YouTube has become a haven for niche creators. That is, creators who are consistently creating content around a particular theme or topic attracting an audience which shares a passion for it. What we’ve seen over the past few years is how this dramatic rise in popularity of niche content has created a safe space for people to connect around content they care about, building enormous, but tight-knit communities in the process.

60% of consumers who watched something on YouTube in the past 24 hours say that it was directly related to something they were passionate about. Moreover, content that allows viewers to dig deeper into interests is 2.7x more important to them than content featuring celebrities. (Think with Google)

How did it Start?

The way you and I use YouTube is truly unique (unless you’re obsessed with Pokémon, too?). However, one thing remains the same - it’s deeply personal. We’re actively seeking out and engaging with content that personally resonates with us in the moment.

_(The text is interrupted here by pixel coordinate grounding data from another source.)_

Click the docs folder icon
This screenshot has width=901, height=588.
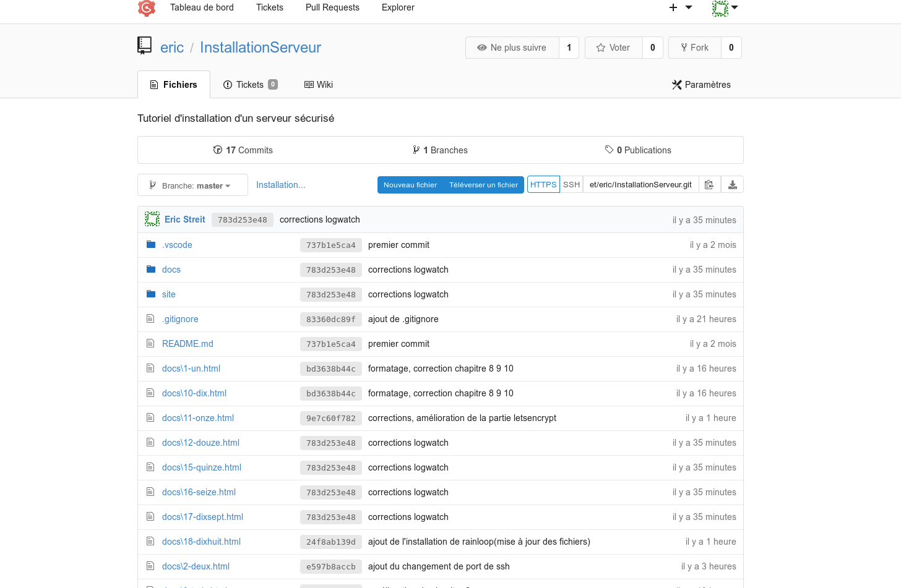click(x=150, y=269)
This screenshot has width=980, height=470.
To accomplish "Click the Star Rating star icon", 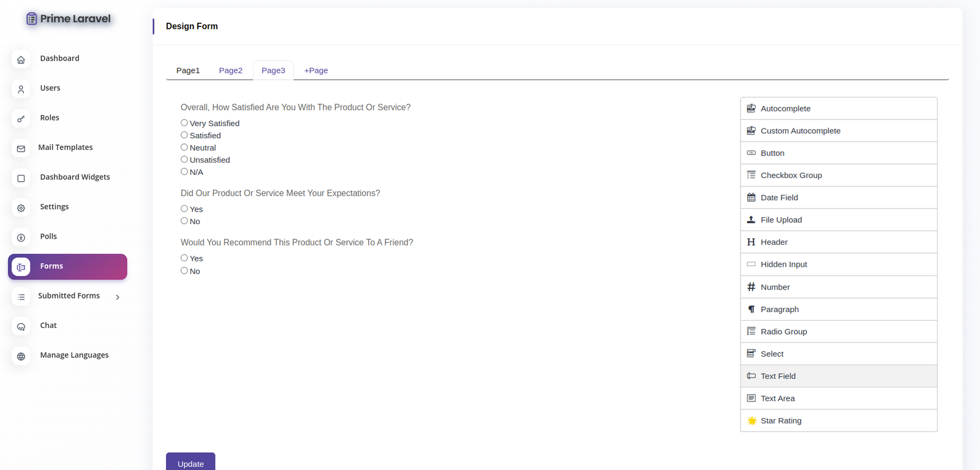I will tap(752, 421).
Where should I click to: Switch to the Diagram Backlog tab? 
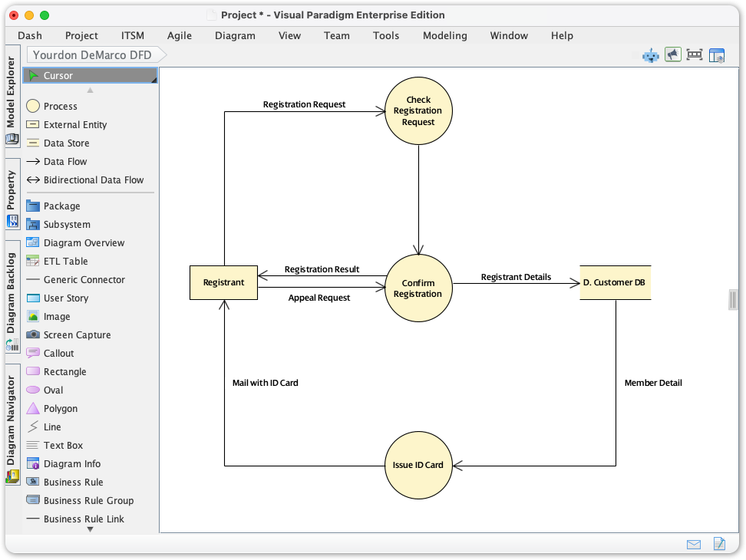pyautogui.click(x=12, y=292)
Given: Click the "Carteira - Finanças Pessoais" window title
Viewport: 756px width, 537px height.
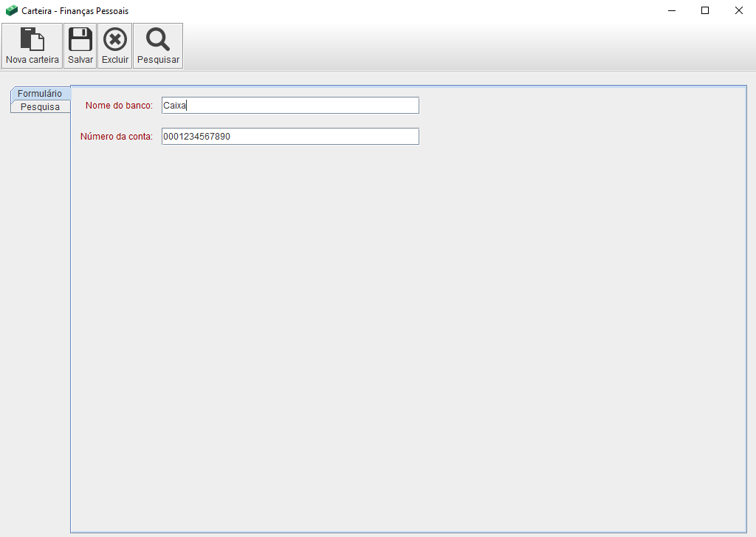Looking at the screenshot, I should pos(75,11).
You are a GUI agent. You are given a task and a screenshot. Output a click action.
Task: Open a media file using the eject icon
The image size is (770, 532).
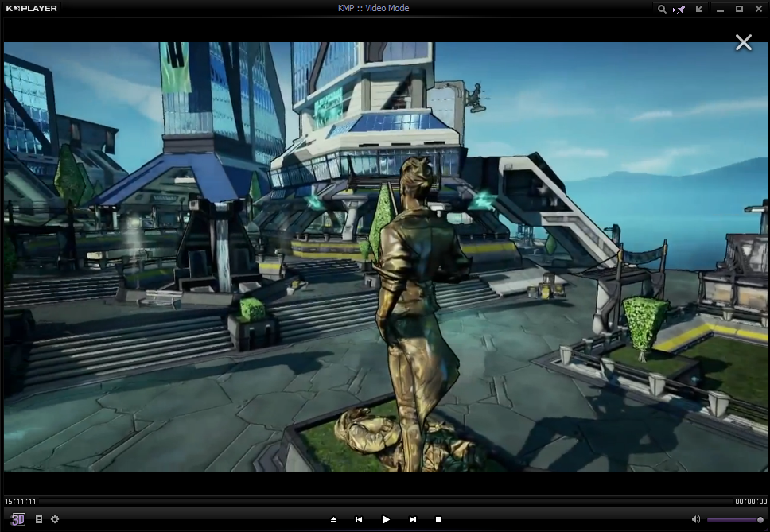click(x=333, y=519)
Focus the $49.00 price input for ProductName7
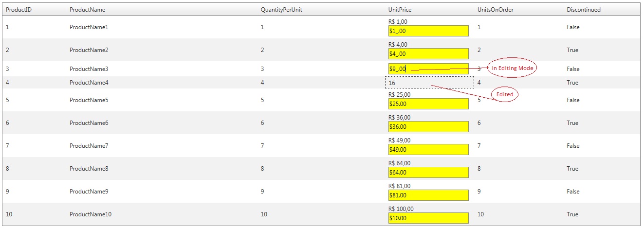 (x=428, y=150)
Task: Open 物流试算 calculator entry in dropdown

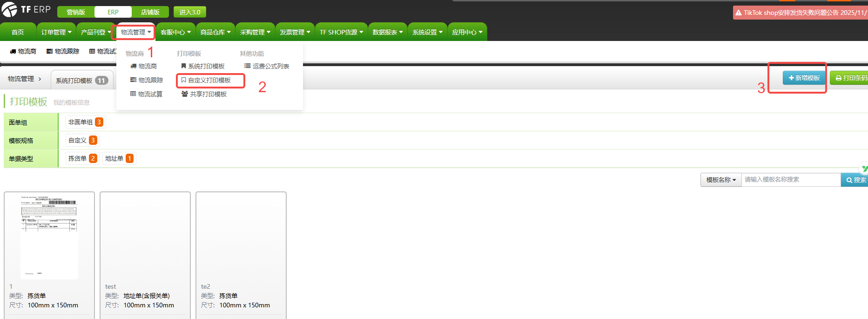Action: point(146,94)
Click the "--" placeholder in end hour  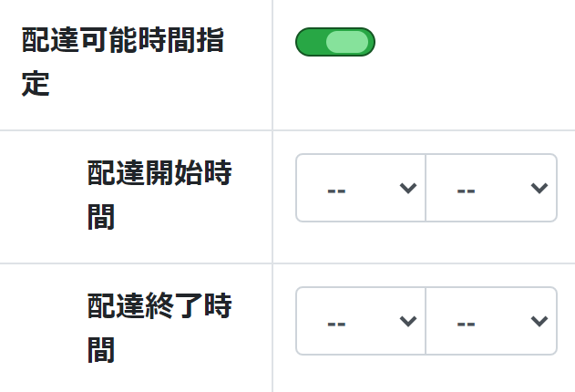pyautogui.click(x=336, y=323)
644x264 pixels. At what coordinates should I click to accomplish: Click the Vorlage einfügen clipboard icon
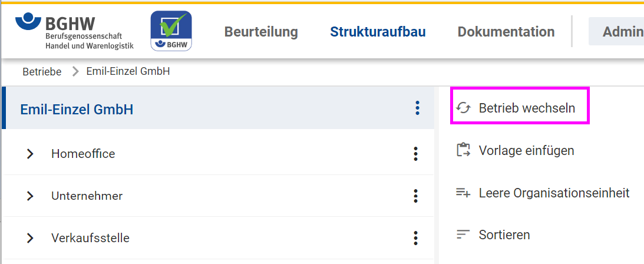[x=463, y=150]
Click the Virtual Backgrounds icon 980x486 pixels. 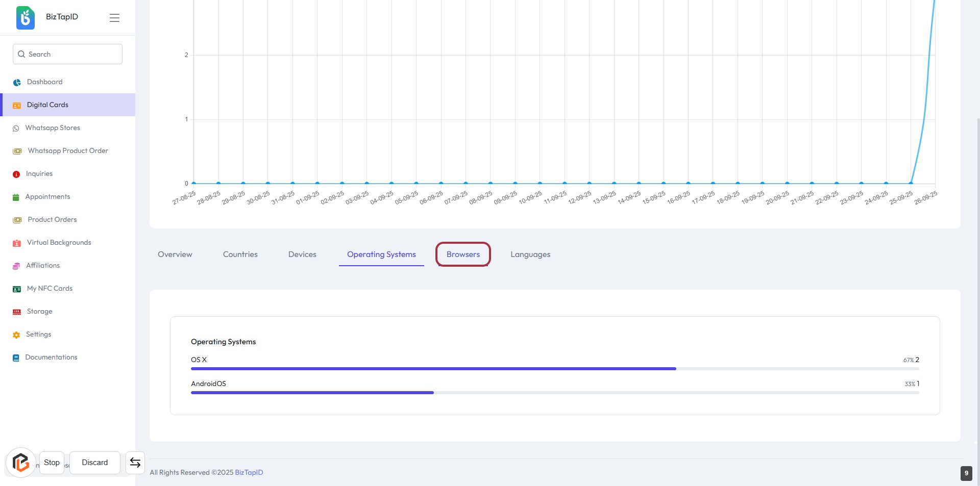[x=17, y=243]
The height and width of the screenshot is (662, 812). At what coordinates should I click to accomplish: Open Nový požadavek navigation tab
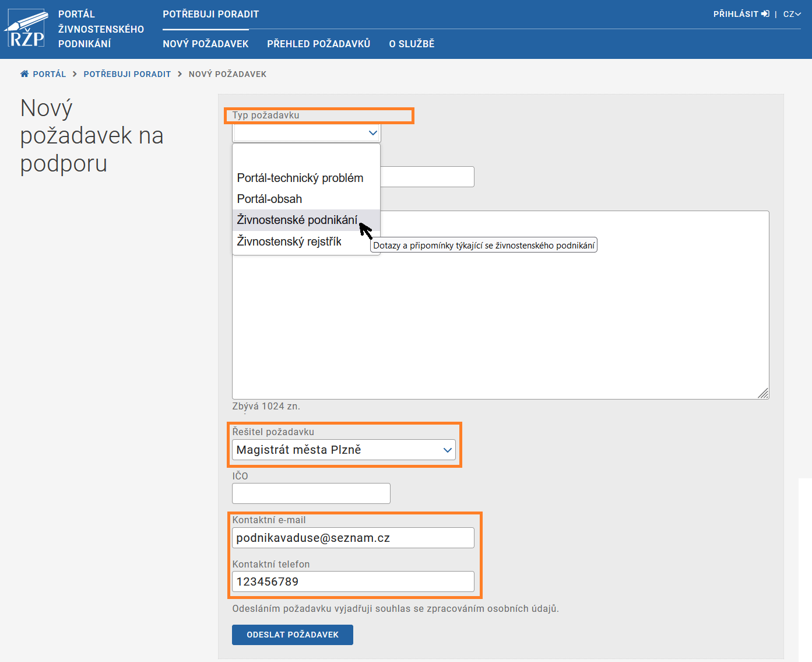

This benefits YouTube itself in multiple ways. Not only are audiences watching more niche content, but they are also spending more time engaging with niche content. Because of this YouTube is able to run more targeted ads, and the platform is able to pay creators a higher CPM - it’s a win-win scenario for the platform and its creators.

The algorithm has gone through some changes too. When I first started to create content on YouTube back in 2012, YouTube best practice was uploading short, snappy videos (between 2-4 minutes long) as frequently as possible. Now, the algorithm rewards channels which upload longer videos around a theme that resonates with topics explored on their channel. Creators who follow these golden rules are growing huge communities of their own, presenting endless opportunities for brands to capitalise on this untapped potential.

I decided to test this. It had taken my brother and I four years to get to 200,000 subscribers before our growth stagnated. We launched our channel towards the end of the “golden era” of vloggers being able to throw out sporadic content around dislocated topics, with no uniting theme other than they themself featuring in each video. It was during this time we’d partnered with all manner of brands - from banks and fizzy drinks, to holiday destinations and mobile gaming apps.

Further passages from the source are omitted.